If you only want to calculate sqrt for integers, using divide and conquer should find the result in max 32 iterations:
uint64_t mysqrt (uint64_t a)
{
uint64_t min=0;
//uint64_t max=1<<32;
uint64_t max=((uint64_t) 1) << 32; //chux' bugfix
while(1)
{
if (max <= 1 + min)
return min;
uint64_t sqt = min + (max - min)/2;
uint64_t sq = sqt*sqt;
if (sq == a)
return sqt;
if (sq > a)
max = sqt;
else
min = sqt;
}
Debugging is left as exercise for the reader.
Here we collect several observations in order to arrive to a solution:
In standard C >= 1999, it is garanted that non-netative integers have a representation in bits as one would expected for any base-2 number.
----> Hence, we can trust in bit manipulation of this type of numbers.
If x is a unsigned integer type, tnen x >> 1 == x / 2 and x << 1 == x * 2.
(!) But: It is very probable that bit operations shall be done faster than their arithmetical counterparts.
sqrt(x) is mathematically equivalent to exp(log(x)/2.0).
If we consider truncated logarithms and base-2 exponential for integers, we could obtain a fair estimate: IntExp2( IntLog2(x) / 2) "==" IntSqrtDn(x), where "=" is informal notation meaning almost equatl to (in the sense of a good approximation).
If we write IntExp2( IntLog2(x) / 2 + 1) "==" IntSqrtUp(x), we obtain an "above" approximation for the integer square root.
The approximations obtained in (4.) and (5.) are a little rough (they enclose the true value of sqrt(x) between two consecutive powers of 2), but they could be a very well starting point for any algorithm that searchs for the square roor of x.
The Newton algorithm for square root could be work well for integers, if we have a good first approximation to the real solution.
http://en.wikipedia.org/wiki/Integer_square_root
The final algorithm needs some mathematical comprobations to be plenty sure that always work properly, but I will not do it right now... I will show you the final program, instead:
#include <stdio.h> /* For printf()... */
#include <stdint.h> /* For uintmax_t... */
#include <math.h> /* For sqrt() .... */
int IntLog2(uintmax_t n) {
if (n == 0) return -1; /* Error */
int L;
for (L = 0; n >>= 1; L++)
;
return L; /* It takes < 64 steps for long long */
}
uintmax_t IntExp2(int n) {
if (n < 0)
return 0; /* Error */
uintmax_t E;
for (E = 1; n-- > 0; E <<= 1)
;
return E; /* It takes < 64 steps for long long */
}
uintmax_t IntSqrtDn(uintmax_t n) { return IntExp2(IntLog2(n) / 2); }
uintmax_t IntSqrtUp(uintmax_t n) { return IntExp2(IntLog2(n) / 2 + 1); }
int main(void) {
uintmax_t N = 947612934; /* Try here your number! */
uintmax_t sqrtn = IntSqrtDn(N), /* 1st approx. to sqrt(N) by below */
sqrtn0 = IntSqrtUp(N); /* 1st approx. to sqrt(N) by above */
/* The following means while( abs(sqrt-sqrt0) > 1) { stuff... } */
/* However, we take care of subtractions on unsigned arithmetic, just in case... */
while ( (sqrtn > sqrtn0 + 1) || (sqrtn0 > sqrtn+1) )

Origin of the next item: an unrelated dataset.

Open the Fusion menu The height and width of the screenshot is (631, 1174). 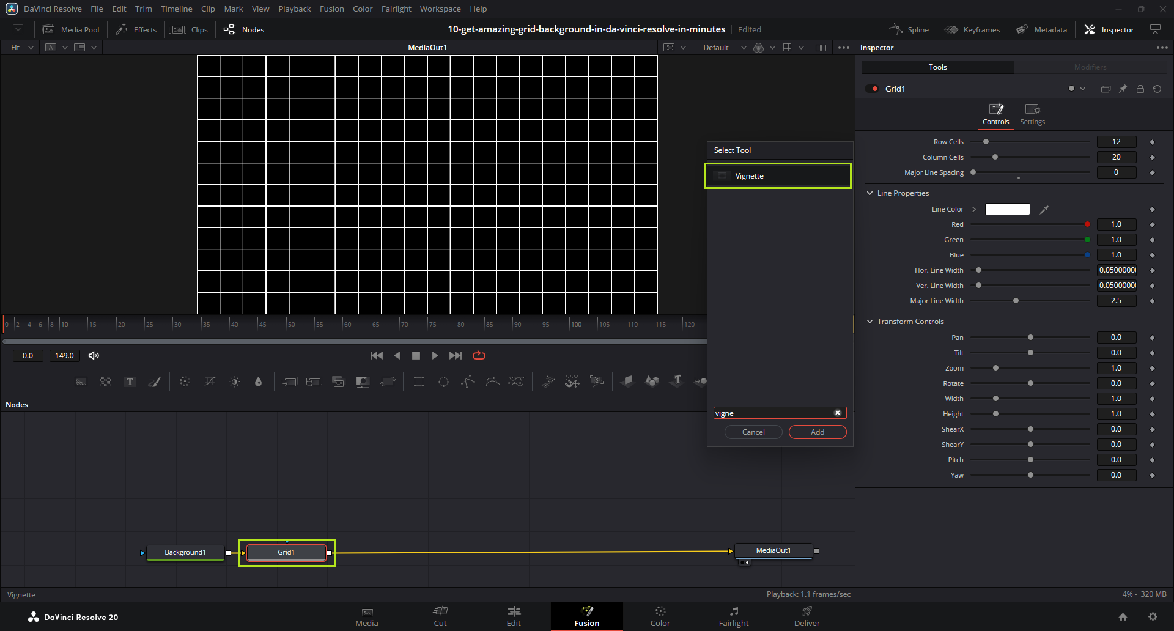point(331,9)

sqrtn0 = sqrtn, sqrtn = (sqrtn0 + N/sqrtn0) / 2; /* Newton iteration */
printf("N==%llu, sqrt(N)==%g, IntSqrtDn(N)==%llu, IntSqrtUp(N)==%llu, sqrtn==%llu, sqrtn*sqrtn==%llu\n\n",
N, sqrt(N), IntSqrtDn(N), IntSqrtUp(N), sqrtn, sqrtn*sqrtn);
return 0;
}
The last value stored in sqrtn is the integer square root of N.
The last line of the program just shows all the values, with comprobation purposes.

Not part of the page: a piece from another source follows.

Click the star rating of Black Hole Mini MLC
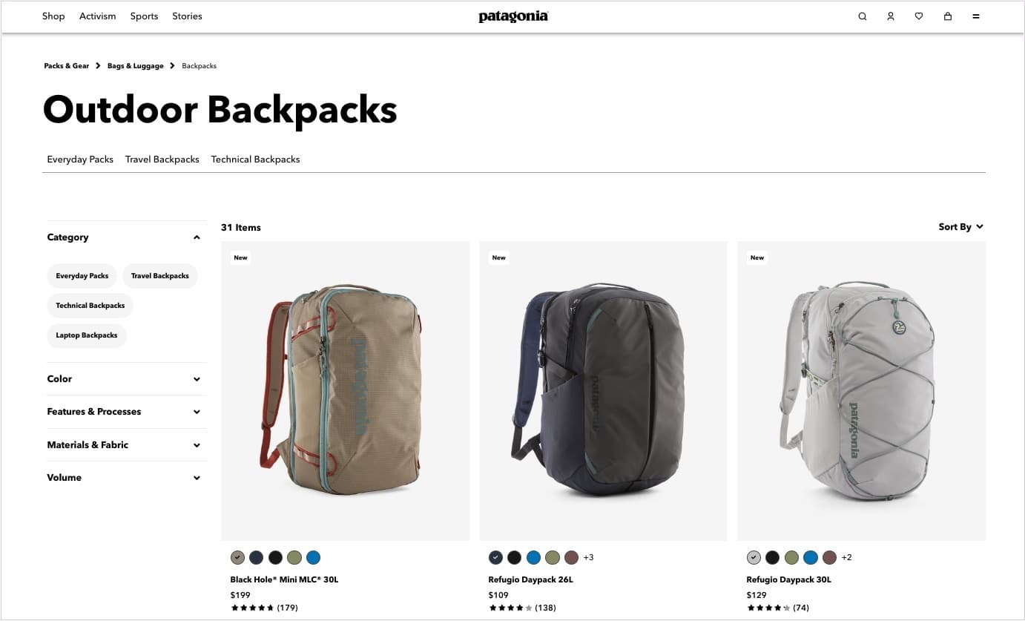 coord(252,608)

So, you can try different values of Nand see what happens.
If we add a counter inside the while-loop, we'll see that no more than a few iterations happen.
Remark: It is necessary to verify that the condition abs(sqrtn-sqrtn0)<=1 is always achieved when working in the integer-number setting. If not, we shall have to fix the algorithm.

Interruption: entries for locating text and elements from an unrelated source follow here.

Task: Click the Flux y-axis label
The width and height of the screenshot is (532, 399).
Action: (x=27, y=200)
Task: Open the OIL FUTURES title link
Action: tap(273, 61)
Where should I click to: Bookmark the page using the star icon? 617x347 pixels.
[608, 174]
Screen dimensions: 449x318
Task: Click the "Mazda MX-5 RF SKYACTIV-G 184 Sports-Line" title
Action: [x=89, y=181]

Remark2: In the initialization sentences, observe that sqrtn0 == sqrtn * 2 == sqrtn << 1. This avoids us some calculations.
// sqrt_i64 returns the integer square root of v.
int64_t sqrt_i64(int64_t v) {
uint64_t q = 0, b = 1, r = v;
for( b <<= 62; b > 0 && b > r; b >>= 2);
while( b > 0 ) {
uint64_t t = q + b;
q >>= 1;
if( r >= t ) {
r -= t;
q += b;
}
b >>= 2;
}
return q;
}
The for loop may be optimized by using the clz machine code instruction.